IBM can finally lay a claim to the cloud with its Red Hat acquisition, but it’s a financially risky play. The acquisition needs to go well because the $34 billion that IBM is paying in cash will all end up on the balance sheet as debt, taking its gearing to an uncomfortable 66% of assets.
IBM will pay $190 per share to acquire Red Hat which is a premium of 63% over Friday’s (Oct 26) closing share price. Red Hat gives its software away for free but makes a return on that software by offering customizations and services of that software for enterprise customers.

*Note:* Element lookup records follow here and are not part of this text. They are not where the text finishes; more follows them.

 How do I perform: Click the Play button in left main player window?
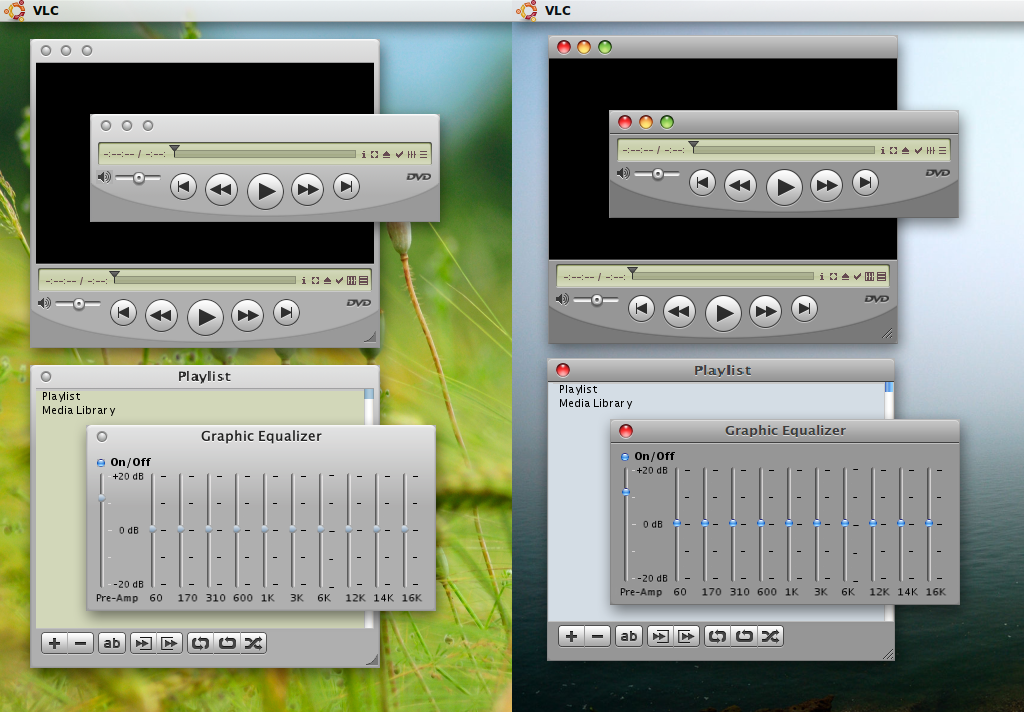206,317
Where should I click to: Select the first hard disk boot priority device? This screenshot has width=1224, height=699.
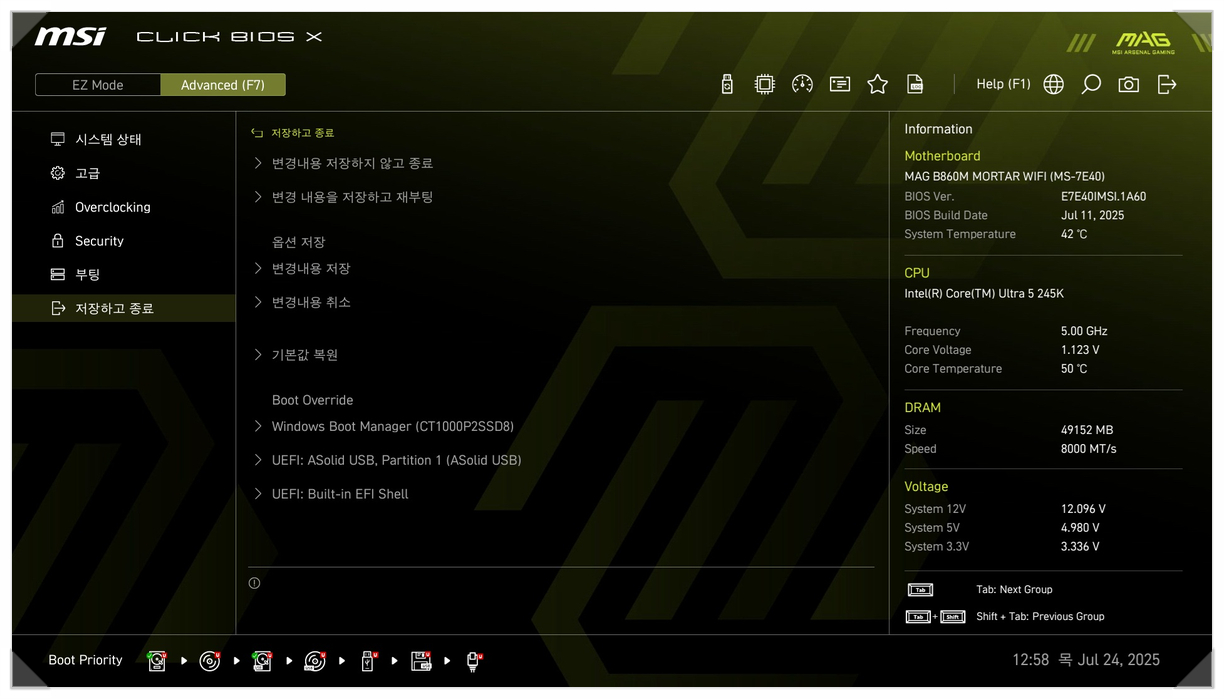(157, 660)
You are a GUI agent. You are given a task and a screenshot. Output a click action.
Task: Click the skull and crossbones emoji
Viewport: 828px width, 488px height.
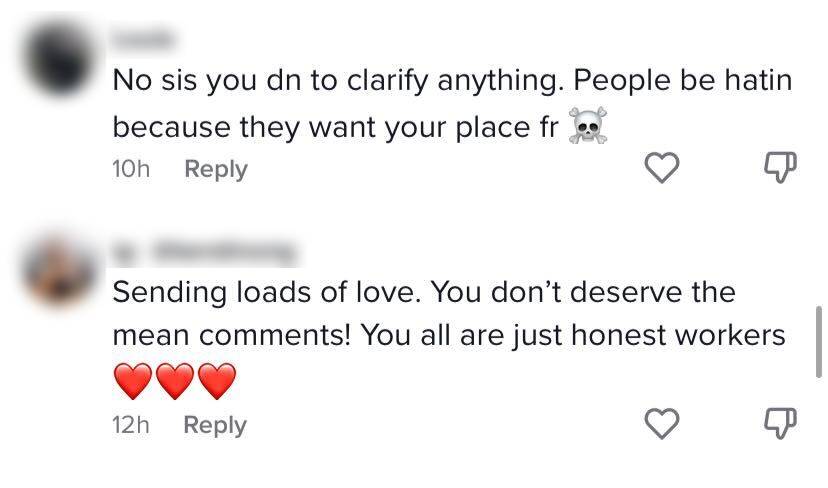click(x=588, y=128)
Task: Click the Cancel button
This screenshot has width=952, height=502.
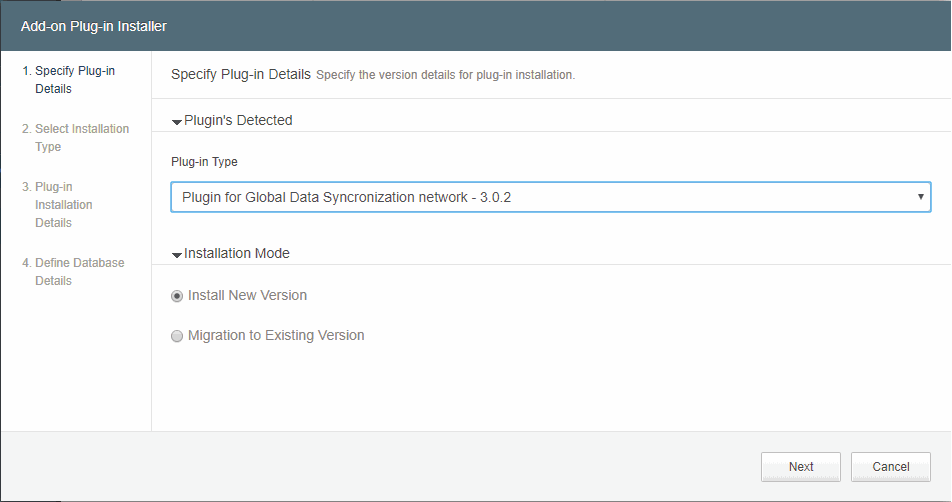Action: [x=891, y=467]
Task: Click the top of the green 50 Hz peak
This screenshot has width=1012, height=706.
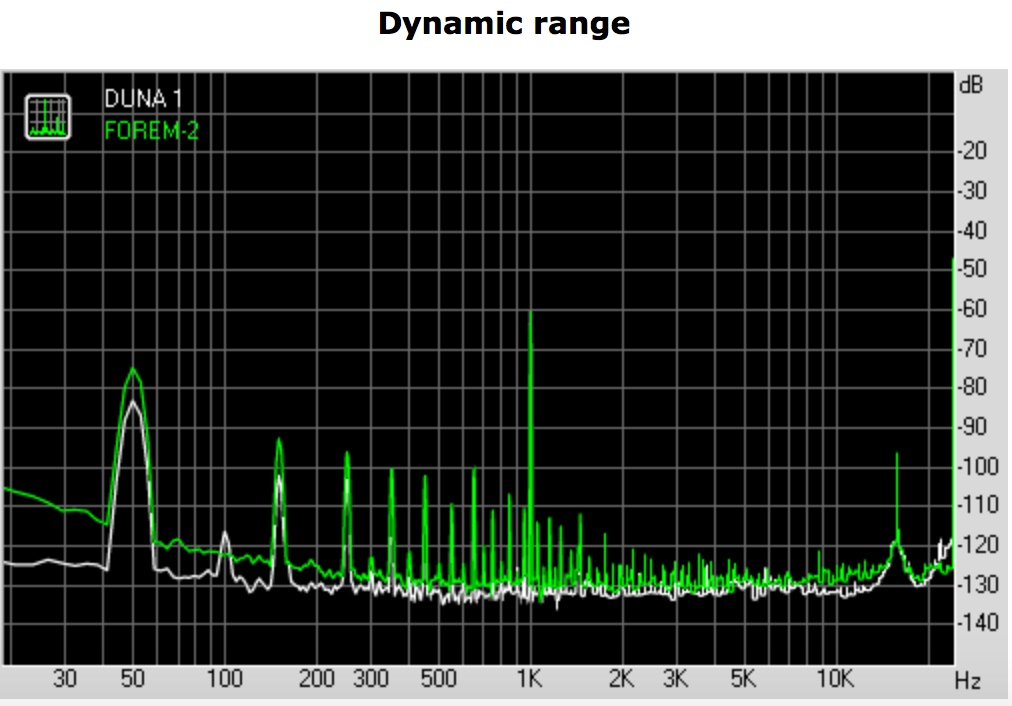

This makes Red Hat a good fit for IBM, which is also focused on both the enterprise and services, but calls into question IBM’s historic claims to a major cloud player.
If IBM was a major player in the cloud, arguably it would not need to take the risk of leveraging the balance sheet to this scale. IBM’s cloud claims are mostly based on the fact that it sells a lot of servers for use in the cloud which I don’t think really counts.
However, with Red Hat, IBM gets a foothold – not to challenge Amazon, Alibaba Cloud, Microsoft or Google, but to become their biggest supplier. Hence, this acquisition is about IBM becoming the picks and shovels of the trend to move computing into both public and private clouds.
Red Hat will become a unit of IBM’s Hybrid Cloud division but will continue to operate pretty much independently. This means that there are no tangible synergies to be had, but being owned by IBM should enhance Red Hat’s ability to win business, as well as give IBM’s Hybrid Cloud business greater credibility.
The aim here is obviously to take market share in this fast-growing market, which is badly needed to push IBM’s revenues back into positive territory. IBM’s revenues have been falling since 2012, and even its cloud business is growing far more slowly than the market, signalling that something needed to change.
This change is Red Hat and IBM can now justifiably make the claim that it is a major player in the cloud.
Red Hat is currently growing around 18% YoY with about $3 billion in revenues, but IBM will need to push that up if it wants Red Hat to have a meaningful impact on its circa $80 billion of annualized revenues. This is the challenge that now lies before IBM’s management, as the cost of this acquisition is going to make an indelible mark on the company’s capital structure.